DeLeón Reposado Tequila $109.99 (price may go up very soon) - A very compelling nose - butter cookies with citrus and waxy notes. Earthy aromas on the entry, then a bizarre mix of butterscotch and flowers. Way out there. This is unlike any reposado I've ever had. I could probably drink this fifty times and never taste the same thing twice. Fun.
DeLeón Añejo Tequila $149.99 - I'd been really looking forward to this one. The añejo is aged 18 months, first in new French oak and then finished in Chateau d' Yquem casks. You'd think it would be overly sweet and luscious, but it isn't. It's amazing. The tequila flavor is the first thing that hits you - big peppery spice and sweet cinnamon, but then the Yquem finishing kicks in and the honey coats the back of your mouth. If you've ever been looking to indulge yourself, this is sure one way to do it. This is without a doubt a tequila, and could never be mistaken for anything but. That's a major accomplishment.
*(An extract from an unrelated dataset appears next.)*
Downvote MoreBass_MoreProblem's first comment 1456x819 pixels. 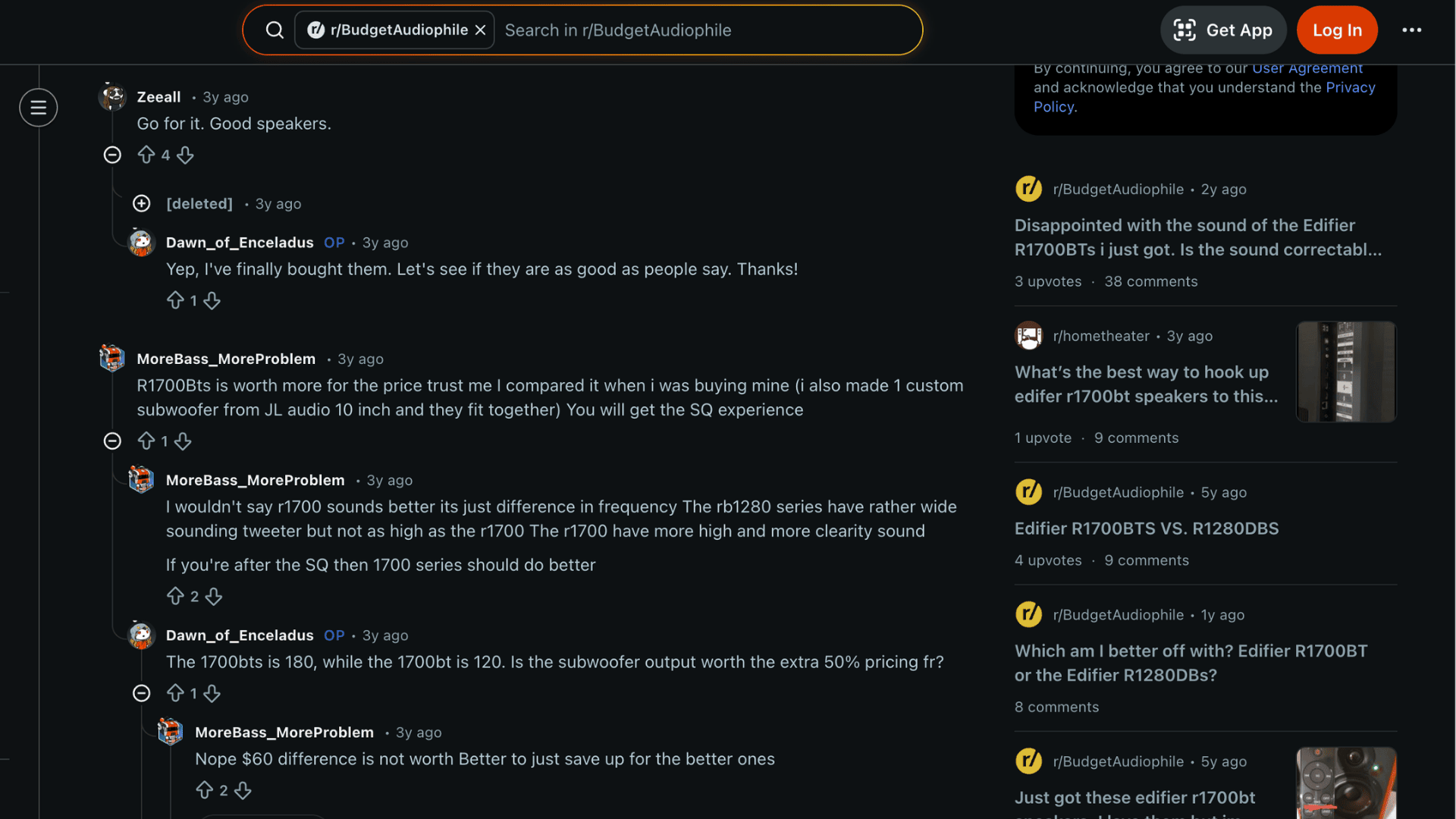[x=184, y=441]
Overall, I'm very impressed. I'm not sure that everyone realizes the state of tequila these days. You've got just about every major luxury brand that is owned by someone who has absolutely nothing to do with the production. They're all just a bunch of people with money who pay some Mexican distillers to make them a product. They slap their name on it and, boom, they're in business. Then they get a celebrity to market it, or an HBO show, and they're selling volume like you wouldn't believe. Tequila is definitely the new vodka. However, in this world of designer tequila, you've got DeLeón, which is definitely looking to play with the big boys, but actually has the skills to back it up. They're going for a lifestyle image that's somewhere between Johnny Cash-circa the American Label recordings and Dave Gahan-circa Depeche Mode's Personal Jesus. It works. They've got the whole package: quality that is unmatched, a slick marketing campaign, and family-owned, Mexican distiller roots. If you ask them who made their tequila, the answer is simple: "We did."